*Written task a*.
Write out, word for word, the part of the board nomination text between "In particular, with" and "are Outside Directors.", inclusive.

*Text extract*.
>>>>>
Nomination of candidates for Members of the Board of Directors

Nomination policies

In consideration of the business content, scale, and management environment, etc., of Murata, we nominate personnel with knowledge, experience, and qualities that can contribute to enabling the Board of Directors to function (determination of basic management principles and important business execution, as well as supervision of execution of duties of Members of the Board of Directors) as candidates for Members of the Board of Directors. In nominating the candidates, we take into account the balance and diversity in the expertise, experience, and capabilities of the Board of Directors as a whole.

In nominating candidates for Outside Directors, the company seeks personnel across a wide and diverse range and works to secure candidates who satisfy the independence standards of the Tokyo Stock Exchange and Murata Manufacturing Co., Ltd. Additionally, under the standards established by the company, we take into consideration the ability of the candidate to perform his/her duties as a director with the expectation that directors will attend at least 75% of Board of Directors meetings.

In particular, with regard to candidates for Members of the Board of Directors who will be Audit and Supervisory Committee Members, as noted above, the company nominates personnel with a wealth of knowledge and experience regarding management administration and business operations who have qualities that can contribute to improvement in the soundness and transparency of management and audit the business execution of Members of the Board of Directors from a fair and objective standpoint. At least half of the candidates for Members of the Board of Directors who are Audit and Supervisory Committee Members nominated by the company are Outside Directors.

Nomination procedures

With the intent of improving the independence, objectivity, and accountability of the functions of the Board of Directors regarding the nomination of Members of the Board of Directors, the Company established a Nomination Advisory Committee as an advisory organ of the Board of Directors.

The Board of Directors determines the nomination of candidates for Members of the Board of Directors based on the reported findings of the Nomination Advisory Committee. Nominations for candidates for Members of the Board of Directors who will be Audit and Supervisory Committee members are subject to approval by the Audit and Supervisory Committee.
<<<<<
(Entries on locating words and elements)
>>>>>
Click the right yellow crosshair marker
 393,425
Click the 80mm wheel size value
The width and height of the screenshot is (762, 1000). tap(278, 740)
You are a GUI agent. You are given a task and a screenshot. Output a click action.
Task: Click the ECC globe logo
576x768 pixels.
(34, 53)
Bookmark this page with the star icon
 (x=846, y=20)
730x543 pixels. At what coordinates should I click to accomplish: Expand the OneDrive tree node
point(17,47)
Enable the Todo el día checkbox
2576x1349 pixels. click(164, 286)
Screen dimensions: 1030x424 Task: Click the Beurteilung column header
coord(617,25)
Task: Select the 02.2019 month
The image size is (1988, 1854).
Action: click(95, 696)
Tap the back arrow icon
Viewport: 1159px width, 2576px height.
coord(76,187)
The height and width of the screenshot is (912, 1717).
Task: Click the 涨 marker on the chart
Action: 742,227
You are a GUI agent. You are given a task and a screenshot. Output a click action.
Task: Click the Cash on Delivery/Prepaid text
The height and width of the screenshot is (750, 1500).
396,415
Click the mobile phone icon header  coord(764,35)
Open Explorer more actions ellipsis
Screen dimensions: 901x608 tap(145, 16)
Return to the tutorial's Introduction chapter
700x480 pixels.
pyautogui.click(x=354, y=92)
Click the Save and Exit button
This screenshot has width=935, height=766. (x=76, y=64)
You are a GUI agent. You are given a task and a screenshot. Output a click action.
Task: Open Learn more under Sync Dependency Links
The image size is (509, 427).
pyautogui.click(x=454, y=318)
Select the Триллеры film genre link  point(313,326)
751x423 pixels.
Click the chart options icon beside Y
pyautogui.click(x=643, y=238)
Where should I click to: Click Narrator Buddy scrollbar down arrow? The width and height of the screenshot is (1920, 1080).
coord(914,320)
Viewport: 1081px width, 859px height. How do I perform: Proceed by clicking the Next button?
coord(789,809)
<<<<<
*Written task b*.
Extract the rows between the line holding "Select the Триллеры" and the last row, inclusive, reproducing each line verbatim and nothing else.

*Exercise answer a*.
In particular, with regard to candidates for Members of the Board of Directors who will be Audit and Supervisory Committee Members, as noted above, the company nominates personnel with a wealth of knowledge and experience regarding management administration and business operations who have qualities that can contribute to improvement in the soundness and transparency of management and audit the business execution of Members of the Board of Directors from a fair and objective standpoint. At least half of the candidates for Members of the Board of Directors who are Audit and Supervisory Committee Members nominated by the company are Outside Directors.

*Exercise answer b*.
Select the Триллеры film genre link  point(313,326)
751x423 pixels.
Click the chart options icon beside Y
pyautogui.click(x=643, y=238)
Where should I click to: Click Narrator Buddy scrollbar down arrow? The width and height of the screenshot is (1920, 1080).
coord(914,320)
Viewport: 1081px width, 859px height. How do I perform: Proceed by clicking the Next button?
coord(789,809)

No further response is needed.